- RECORDS PROVIDED
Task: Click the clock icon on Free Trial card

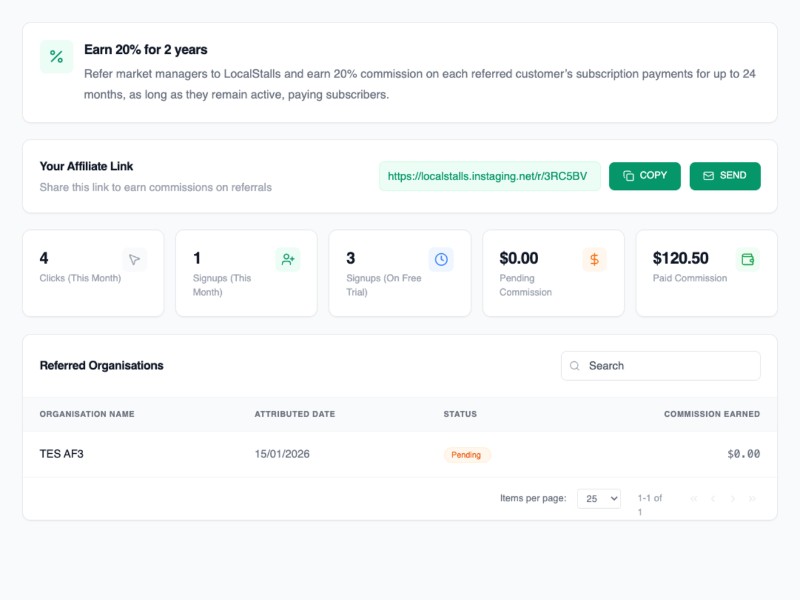Action: (441, 260)
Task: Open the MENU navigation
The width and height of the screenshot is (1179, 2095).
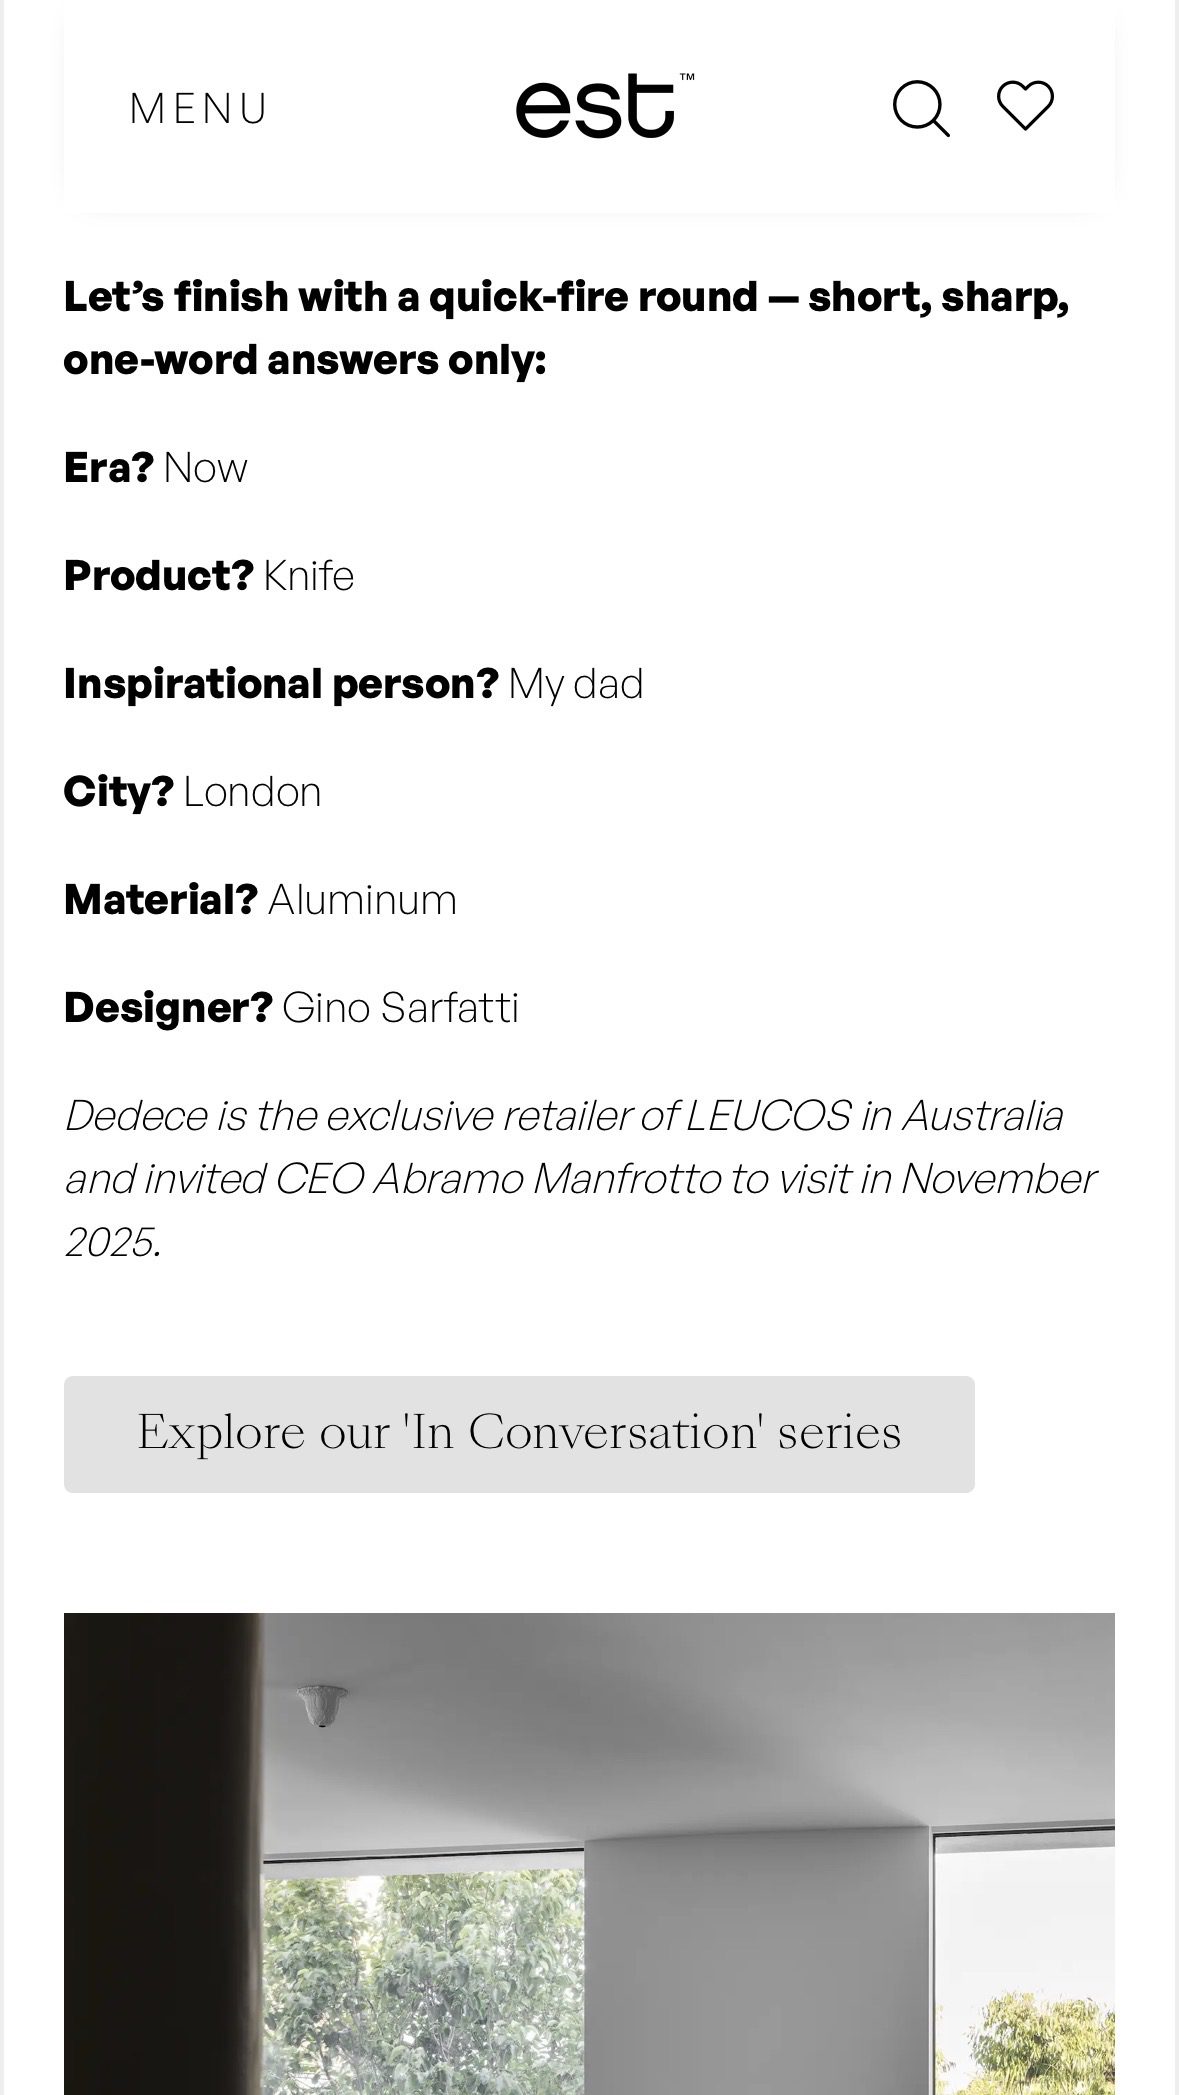Action: 199,109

- WORK ITEM
An exact transcription of the data above is needed, without the pictures.

- SOLUTION
Task: Click the clock icon on Free Trial card

Action: (441, 260)
Task: Open the MENU navigation
The width and height of the screenshot is (1179, 2095).
Action: 199,109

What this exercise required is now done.